- Occupations: Director General of the GSDP and Chairman of QSA

= Hamad bin Jabor Al Thani =

Qatari government official

Hamad bin Jabor bin Jassim bin Jabor bin Muhammed Al Thani was appointed by Emir of Qatar, Hamad bin Khalifa Al Thani, as the Director General of the General Secretariat for Development Planning (GSDP) and Chairman of Qatar Statistics Authority (QSA) in 2007.

Hamad is in charge of day-to-day management at GSDP, whose Secretary General is Ibrahim Ibrahim. He played a role in the Knowledge-based economy (KBE) and Small and medium enterprises (SME) projects.

Hamad is a member of the board of directors of Hamad Medical Corporation (HMC), Qatar Chemical Company (Q-Chem), Qatar Electricity and Water Company (QEWC), Qatar National Bank (QNB), and IctQATAR, and Qatar Finance. He is also a member of the Board of Trustees of Qatar University, Chairman of the Permanent Population Committee (PPC), a member of the Governing Board for UNESCO Institute for Statistics, Ultimate Resource – Qatar Finance and a Deputy Chairman of the AIDS Control Committee. Currently he is the Chair of ISI Al-Khawarezmi Committee.

He was involved in the development of Qatar National Vision 2030, the National Development Strategy 2011-2016, and the creation of the Qatar Statistics Authority. He also supervised the preparation of the National Strategy for the Development of Statistics, directed the 2010 National Census, and established the National Population Policy and the Qatar Information Exchange (QALAM).

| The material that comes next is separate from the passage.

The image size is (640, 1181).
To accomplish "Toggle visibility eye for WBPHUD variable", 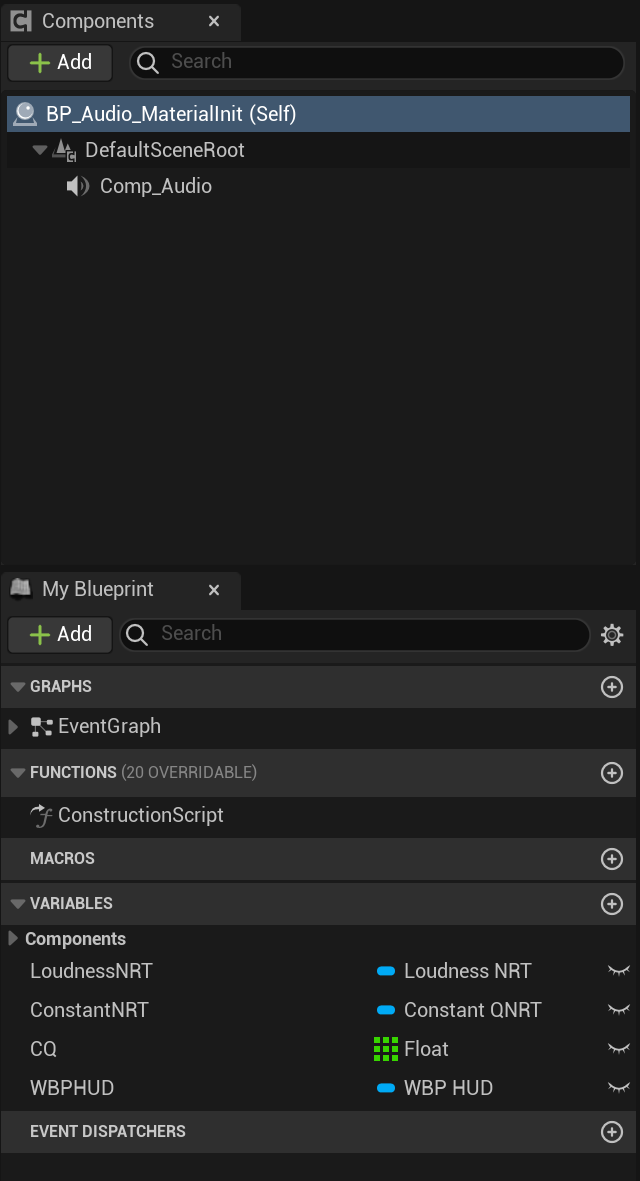I will pyautogui.click(x=618, y=1088).

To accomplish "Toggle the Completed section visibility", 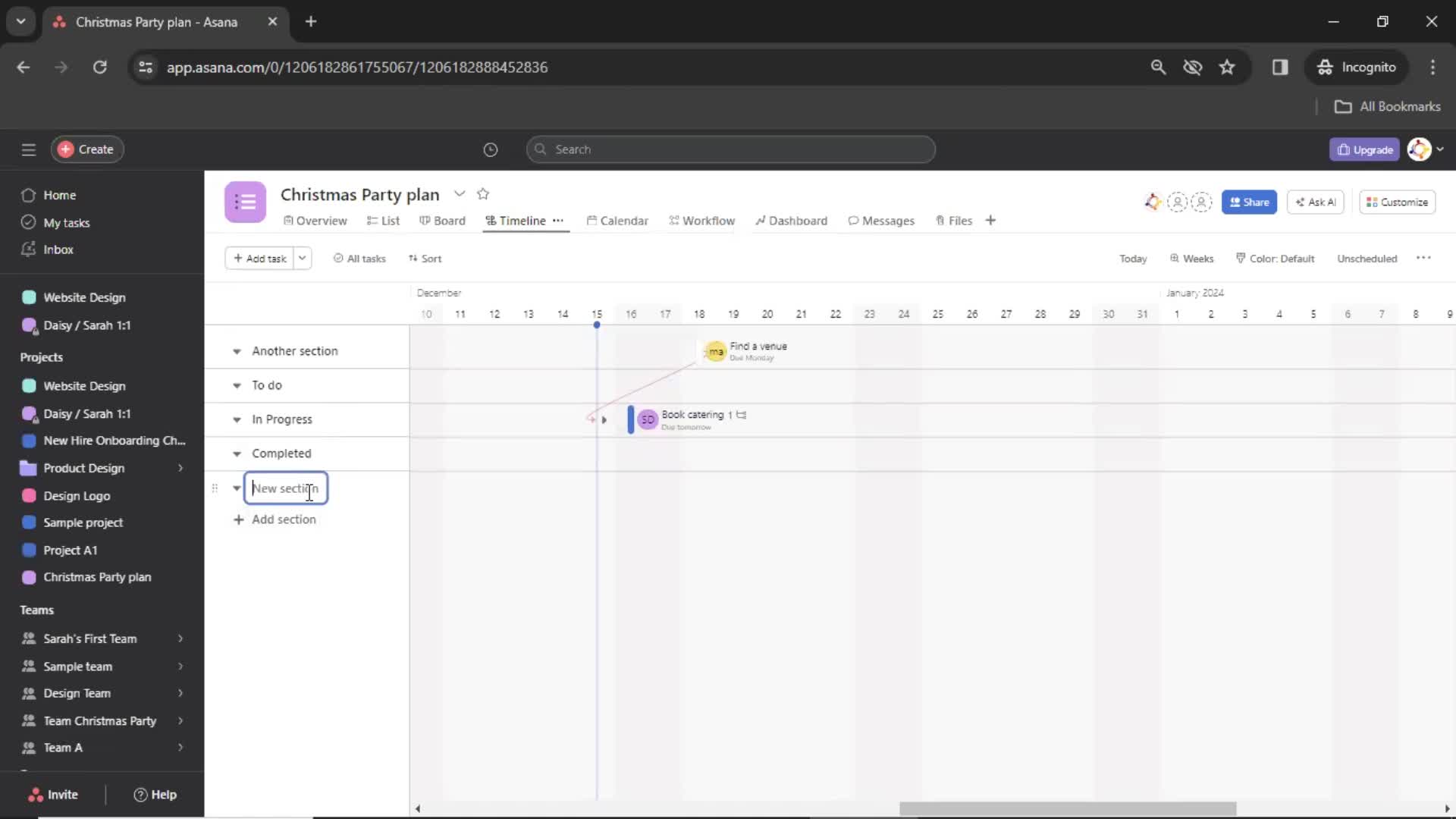I will point(236,453).
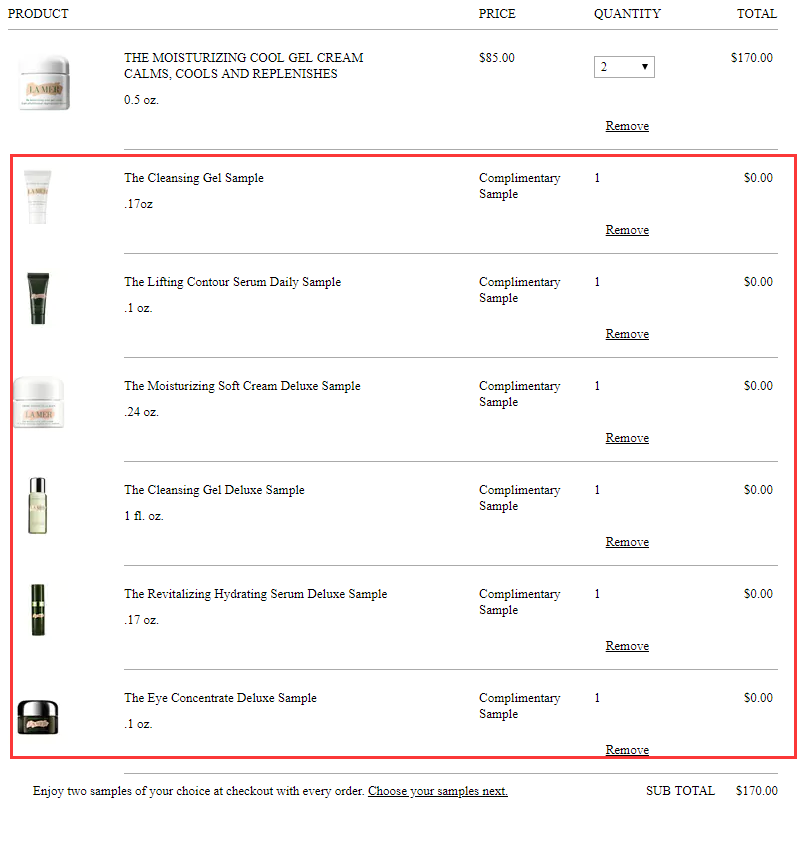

For four years Hamad was the Secretary General of the Planning Council and planned Qatar’s social and economic policies.

He worked in Qatar Petroleum (QP) for fifteen years, occupying various posts including the position of Human Resource Manager, and later on the Director of Administration. He is known for having transformed Qatar Petroleum to become a learning and performance-based corporation, and created the Oil & Gas Industry Strategic Qatarisation Plan.

Sheikh Hamad received a bachelor's degree in Business Administration from Metropolitan State College in the United States.

He has three sons, Jabor, Jassim and Fahad.